## [Problem details]
All lines in the records below that hold "computer" are to be shown.
──────────
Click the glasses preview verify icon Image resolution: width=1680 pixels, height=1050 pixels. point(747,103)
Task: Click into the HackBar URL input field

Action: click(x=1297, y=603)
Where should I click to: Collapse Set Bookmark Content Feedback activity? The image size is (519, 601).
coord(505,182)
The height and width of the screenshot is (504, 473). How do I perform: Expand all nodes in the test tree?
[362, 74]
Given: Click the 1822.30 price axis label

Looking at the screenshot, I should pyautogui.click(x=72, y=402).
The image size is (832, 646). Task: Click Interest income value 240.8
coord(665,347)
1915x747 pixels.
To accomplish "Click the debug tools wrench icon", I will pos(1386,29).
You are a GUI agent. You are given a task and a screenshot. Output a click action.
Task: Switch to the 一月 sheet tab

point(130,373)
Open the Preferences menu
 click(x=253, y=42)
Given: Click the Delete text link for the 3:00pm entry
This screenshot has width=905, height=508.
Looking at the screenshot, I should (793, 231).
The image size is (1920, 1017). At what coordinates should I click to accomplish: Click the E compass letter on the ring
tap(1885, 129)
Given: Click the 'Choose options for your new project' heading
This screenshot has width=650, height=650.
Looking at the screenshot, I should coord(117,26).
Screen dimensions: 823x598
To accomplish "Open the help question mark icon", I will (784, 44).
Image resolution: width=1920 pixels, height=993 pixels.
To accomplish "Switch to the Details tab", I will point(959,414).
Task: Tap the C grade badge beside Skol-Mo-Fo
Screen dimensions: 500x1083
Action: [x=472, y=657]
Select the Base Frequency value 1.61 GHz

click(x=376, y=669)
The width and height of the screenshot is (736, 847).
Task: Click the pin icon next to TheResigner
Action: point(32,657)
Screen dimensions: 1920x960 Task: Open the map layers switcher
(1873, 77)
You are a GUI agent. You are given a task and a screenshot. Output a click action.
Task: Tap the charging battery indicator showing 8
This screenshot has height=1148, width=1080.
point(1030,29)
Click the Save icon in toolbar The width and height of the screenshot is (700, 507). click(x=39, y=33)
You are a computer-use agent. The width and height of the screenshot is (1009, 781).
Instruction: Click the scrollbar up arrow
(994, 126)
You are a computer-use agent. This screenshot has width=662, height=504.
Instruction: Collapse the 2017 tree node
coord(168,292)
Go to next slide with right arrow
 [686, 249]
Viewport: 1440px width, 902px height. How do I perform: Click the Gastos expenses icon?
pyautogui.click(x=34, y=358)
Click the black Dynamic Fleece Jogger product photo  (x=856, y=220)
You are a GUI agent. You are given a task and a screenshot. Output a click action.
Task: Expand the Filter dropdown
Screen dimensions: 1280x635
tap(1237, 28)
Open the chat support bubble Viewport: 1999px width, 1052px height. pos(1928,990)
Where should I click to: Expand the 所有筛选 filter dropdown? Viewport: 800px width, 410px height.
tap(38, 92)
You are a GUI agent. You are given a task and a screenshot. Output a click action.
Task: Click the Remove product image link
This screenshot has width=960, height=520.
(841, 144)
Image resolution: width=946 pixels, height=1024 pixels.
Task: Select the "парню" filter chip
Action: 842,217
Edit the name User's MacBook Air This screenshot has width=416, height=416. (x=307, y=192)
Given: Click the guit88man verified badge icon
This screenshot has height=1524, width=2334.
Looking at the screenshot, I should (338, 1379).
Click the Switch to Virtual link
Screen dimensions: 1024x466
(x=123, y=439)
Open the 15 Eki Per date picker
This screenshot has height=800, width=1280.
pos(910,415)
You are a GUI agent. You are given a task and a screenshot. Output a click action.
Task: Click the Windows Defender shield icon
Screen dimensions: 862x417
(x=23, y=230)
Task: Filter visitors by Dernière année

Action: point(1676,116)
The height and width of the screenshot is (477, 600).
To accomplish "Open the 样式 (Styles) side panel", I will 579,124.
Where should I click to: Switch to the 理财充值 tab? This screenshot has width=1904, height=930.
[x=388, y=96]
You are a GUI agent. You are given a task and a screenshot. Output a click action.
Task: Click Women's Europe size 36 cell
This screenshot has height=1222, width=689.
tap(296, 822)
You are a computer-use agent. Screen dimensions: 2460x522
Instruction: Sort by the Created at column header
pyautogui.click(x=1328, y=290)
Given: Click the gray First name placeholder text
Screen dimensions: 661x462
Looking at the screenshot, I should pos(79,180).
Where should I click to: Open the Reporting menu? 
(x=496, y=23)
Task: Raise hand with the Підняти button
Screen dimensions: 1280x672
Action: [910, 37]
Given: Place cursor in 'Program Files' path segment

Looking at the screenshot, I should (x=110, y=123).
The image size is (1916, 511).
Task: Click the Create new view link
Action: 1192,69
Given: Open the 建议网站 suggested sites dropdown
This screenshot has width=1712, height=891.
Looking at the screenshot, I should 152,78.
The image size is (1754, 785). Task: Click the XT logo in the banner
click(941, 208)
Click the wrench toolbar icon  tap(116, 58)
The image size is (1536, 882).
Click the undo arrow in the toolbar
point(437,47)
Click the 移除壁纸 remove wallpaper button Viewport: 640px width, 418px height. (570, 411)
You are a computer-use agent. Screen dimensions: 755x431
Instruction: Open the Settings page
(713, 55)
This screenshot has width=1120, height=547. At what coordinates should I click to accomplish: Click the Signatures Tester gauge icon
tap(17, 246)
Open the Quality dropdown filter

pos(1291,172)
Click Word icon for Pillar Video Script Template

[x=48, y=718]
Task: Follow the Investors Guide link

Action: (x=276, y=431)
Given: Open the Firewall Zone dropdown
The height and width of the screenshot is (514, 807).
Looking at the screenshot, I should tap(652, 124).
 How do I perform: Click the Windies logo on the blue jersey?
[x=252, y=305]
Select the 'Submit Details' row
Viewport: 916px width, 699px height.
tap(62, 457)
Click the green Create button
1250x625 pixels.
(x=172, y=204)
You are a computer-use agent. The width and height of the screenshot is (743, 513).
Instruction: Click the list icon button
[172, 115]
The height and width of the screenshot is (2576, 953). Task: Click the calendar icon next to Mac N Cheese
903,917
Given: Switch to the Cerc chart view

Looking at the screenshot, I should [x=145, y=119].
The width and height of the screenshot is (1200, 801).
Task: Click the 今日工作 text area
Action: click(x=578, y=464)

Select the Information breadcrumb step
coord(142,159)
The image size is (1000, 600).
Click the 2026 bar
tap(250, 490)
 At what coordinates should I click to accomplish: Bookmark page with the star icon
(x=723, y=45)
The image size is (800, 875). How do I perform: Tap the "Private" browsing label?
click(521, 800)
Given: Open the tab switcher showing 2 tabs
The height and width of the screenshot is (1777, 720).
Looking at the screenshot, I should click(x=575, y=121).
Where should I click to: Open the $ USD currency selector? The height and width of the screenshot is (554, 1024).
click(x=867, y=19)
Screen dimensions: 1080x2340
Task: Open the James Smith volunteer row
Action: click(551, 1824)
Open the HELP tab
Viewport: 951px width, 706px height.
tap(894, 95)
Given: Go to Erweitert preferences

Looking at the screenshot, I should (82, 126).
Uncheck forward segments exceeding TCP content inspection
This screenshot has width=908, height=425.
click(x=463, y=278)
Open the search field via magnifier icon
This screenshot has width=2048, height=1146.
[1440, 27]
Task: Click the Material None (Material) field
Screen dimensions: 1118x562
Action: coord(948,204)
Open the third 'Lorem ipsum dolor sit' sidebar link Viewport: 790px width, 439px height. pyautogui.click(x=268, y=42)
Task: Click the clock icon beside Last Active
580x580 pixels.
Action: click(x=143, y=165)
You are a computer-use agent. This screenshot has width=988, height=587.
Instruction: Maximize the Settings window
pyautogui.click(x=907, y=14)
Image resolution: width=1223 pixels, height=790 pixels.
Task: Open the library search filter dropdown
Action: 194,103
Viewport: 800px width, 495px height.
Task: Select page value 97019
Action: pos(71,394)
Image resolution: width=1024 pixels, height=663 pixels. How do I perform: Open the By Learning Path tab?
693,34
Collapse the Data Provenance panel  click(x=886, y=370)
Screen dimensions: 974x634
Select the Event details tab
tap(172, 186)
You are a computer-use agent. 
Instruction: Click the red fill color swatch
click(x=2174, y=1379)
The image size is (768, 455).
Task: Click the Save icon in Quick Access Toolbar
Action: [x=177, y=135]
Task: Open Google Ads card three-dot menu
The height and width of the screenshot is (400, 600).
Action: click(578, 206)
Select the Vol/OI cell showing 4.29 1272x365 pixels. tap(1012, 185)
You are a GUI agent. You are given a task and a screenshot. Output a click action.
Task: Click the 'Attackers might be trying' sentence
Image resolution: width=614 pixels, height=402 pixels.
──────────
## [Task response]
You are a computer-use agent. The width and height of the screenshot is (1009, 781).
You are a computer-use agent. This screenshot has width=662, height=504.
You are a computer-use agent. Screen dimensions: 2460x522
You are a computer-use agent. Screen dimensions: 755x431
You are a computer-use agent. The width and height of the screenshot is (743, 513).
You are a computer-use agent. This screenshot has width=988, height=587.
You are a computer-use agent. 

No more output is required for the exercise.